Nor was it boring. “Not like on an assembly line where you do the same thing day after day. It’s challenging fixing things. It makes you think. You get deeply involved in something.”

Then, as we all know, along came computers and fuel-efficient fourstroke motors, more like automobiles than marine engines. For old-time mechanics like Irvin, who does not speak computerese, they get harder to work on every year. “The new stuff, it’s not repair.

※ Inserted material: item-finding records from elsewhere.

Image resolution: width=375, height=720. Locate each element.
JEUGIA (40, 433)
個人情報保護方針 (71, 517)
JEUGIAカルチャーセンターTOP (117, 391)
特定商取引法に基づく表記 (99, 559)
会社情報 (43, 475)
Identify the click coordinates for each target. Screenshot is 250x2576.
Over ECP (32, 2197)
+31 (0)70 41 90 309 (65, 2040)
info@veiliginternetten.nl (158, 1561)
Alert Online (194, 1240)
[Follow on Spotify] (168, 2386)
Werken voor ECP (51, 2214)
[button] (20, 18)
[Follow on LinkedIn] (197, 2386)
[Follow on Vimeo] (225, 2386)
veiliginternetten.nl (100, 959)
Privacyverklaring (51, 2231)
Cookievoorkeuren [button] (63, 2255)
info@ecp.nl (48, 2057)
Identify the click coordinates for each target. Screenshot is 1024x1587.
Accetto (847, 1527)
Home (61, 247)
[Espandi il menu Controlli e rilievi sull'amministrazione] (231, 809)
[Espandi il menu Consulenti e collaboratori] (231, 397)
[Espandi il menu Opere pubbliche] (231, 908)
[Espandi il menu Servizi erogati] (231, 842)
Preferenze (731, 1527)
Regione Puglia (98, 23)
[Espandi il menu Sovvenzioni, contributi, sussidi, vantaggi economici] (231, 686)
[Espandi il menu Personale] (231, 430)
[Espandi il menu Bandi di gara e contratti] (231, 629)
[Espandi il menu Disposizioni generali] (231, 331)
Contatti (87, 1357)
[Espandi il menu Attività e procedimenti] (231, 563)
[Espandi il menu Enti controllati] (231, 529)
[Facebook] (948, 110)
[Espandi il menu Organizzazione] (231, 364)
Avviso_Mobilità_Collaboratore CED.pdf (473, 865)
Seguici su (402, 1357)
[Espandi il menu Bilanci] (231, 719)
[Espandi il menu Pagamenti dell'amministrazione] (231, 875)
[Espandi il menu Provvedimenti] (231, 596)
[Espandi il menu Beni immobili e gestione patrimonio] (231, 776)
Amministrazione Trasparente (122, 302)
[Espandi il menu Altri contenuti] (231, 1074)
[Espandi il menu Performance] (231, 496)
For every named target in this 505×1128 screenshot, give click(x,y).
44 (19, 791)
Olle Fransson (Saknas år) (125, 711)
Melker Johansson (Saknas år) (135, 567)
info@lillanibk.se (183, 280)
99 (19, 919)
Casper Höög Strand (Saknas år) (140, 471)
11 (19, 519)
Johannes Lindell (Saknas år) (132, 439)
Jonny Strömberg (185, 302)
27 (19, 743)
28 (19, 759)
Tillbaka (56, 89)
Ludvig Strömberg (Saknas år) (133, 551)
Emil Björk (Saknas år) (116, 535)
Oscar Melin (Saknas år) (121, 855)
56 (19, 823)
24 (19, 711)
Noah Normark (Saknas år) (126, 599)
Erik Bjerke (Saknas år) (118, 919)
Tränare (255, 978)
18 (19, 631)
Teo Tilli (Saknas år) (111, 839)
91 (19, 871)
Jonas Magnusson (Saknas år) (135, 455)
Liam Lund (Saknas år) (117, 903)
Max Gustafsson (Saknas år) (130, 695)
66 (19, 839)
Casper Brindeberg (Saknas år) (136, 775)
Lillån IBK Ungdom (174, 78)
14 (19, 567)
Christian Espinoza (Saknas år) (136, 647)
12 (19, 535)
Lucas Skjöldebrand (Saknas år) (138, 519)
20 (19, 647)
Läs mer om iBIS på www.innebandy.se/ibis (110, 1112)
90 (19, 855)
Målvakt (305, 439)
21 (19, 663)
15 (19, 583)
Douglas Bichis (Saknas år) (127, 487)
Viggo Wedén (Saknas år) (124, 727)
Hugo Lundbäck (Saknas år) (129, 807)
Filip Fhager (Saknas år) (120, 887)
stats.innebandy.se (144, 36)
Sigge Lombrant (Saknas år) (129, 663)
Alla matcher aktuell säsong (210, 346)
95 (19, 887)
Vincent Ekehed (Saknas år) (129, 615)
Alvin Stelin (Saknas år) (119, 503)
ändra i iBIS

It’s just parts-replacing. You plug it in, the computer tells you what’s wrong, and then you start replacing things. With the old motors, it was knowing the technology and how it works. It made you think.”

As the landscape changed, business slowed and by 2010, Irvin had to drop his official relationship with Mercury. The head office demanded a certain level of sales every year for certification, and Marine Mart was not keeping up.

It was a blow, and a warning sign, but Irvin has a son, Dylan, who is a chip off the old block. Irvin hoped the next generation could make the jump to the new technology and maybe save the operation. Dylan, now 23, gave it a go. He worked alongside his dad as a youngster, learning the things you learn by doing, then after high school went to a marine technology school in Florida for a year and tackled the new language. “I got my degree,” says Dylan, who still works with his dad as Irvin once worked with Victor. “But it was kind of a pain.”

Unlike the old two-stroke motors, the newer, microchip-driven outboards are constantly being updated and upgraded. Technicians need to keep up, and Dylan found he did not love the work. “You need training every year, and I didn’t take it.”

It doesn’t help that the Horns stayed wedded to Mercurys, which had kept the place going for so long. I once asked Irvin if he could help me out with a balky Johnson I owned that needed some love. He said he didn’t work on Johnsons.

“It’s not that I can’t,” he said. “I won’t!”

If I knew then what I know now, I might have taken that motor across the road to Dora Kawalek and her two grandsons at American Outboard, which has the same worn, overgrown appearance as Marine Mart, with old boats in the yard and dimly lit rooms full of antique outboards and parts inside, in various stages of repair and decay. Dora’s place is a little fresher— they opened in 1985—and her grandsons are well versed in the computer world, though they still prefer the older two-strokes, and specialize in digging up parts for antique motors that folks can order online from across the country and around the world.

But Dora’s place is a story best held for another day. They’ll be around for some time.

I’m more concerned with the sad prospect of one day crossing Skipton Creek on my way east, taking a glance to the right halfway up the hill and finding no more the emerald-green oasis called Marine Mart. No more acres of boats, motors, trailers, hoists, consoles, bearings, gaskets and carburetors. No winding lane, no smiling Irvin, scratching his head to reflect on where he might dig up a replacement for that tilt-and-trim part you need, or some springs for your sagging boat trailer.

“I’m getting ready to retire,” he says, “and I’m not sure the boy is going to keep it going.”

“It’s a pretty piece of property,” I say. “Someone will surely want to buy it.”

“You think?” he says.

Let’s just hope it’s not just another soulless convenience store.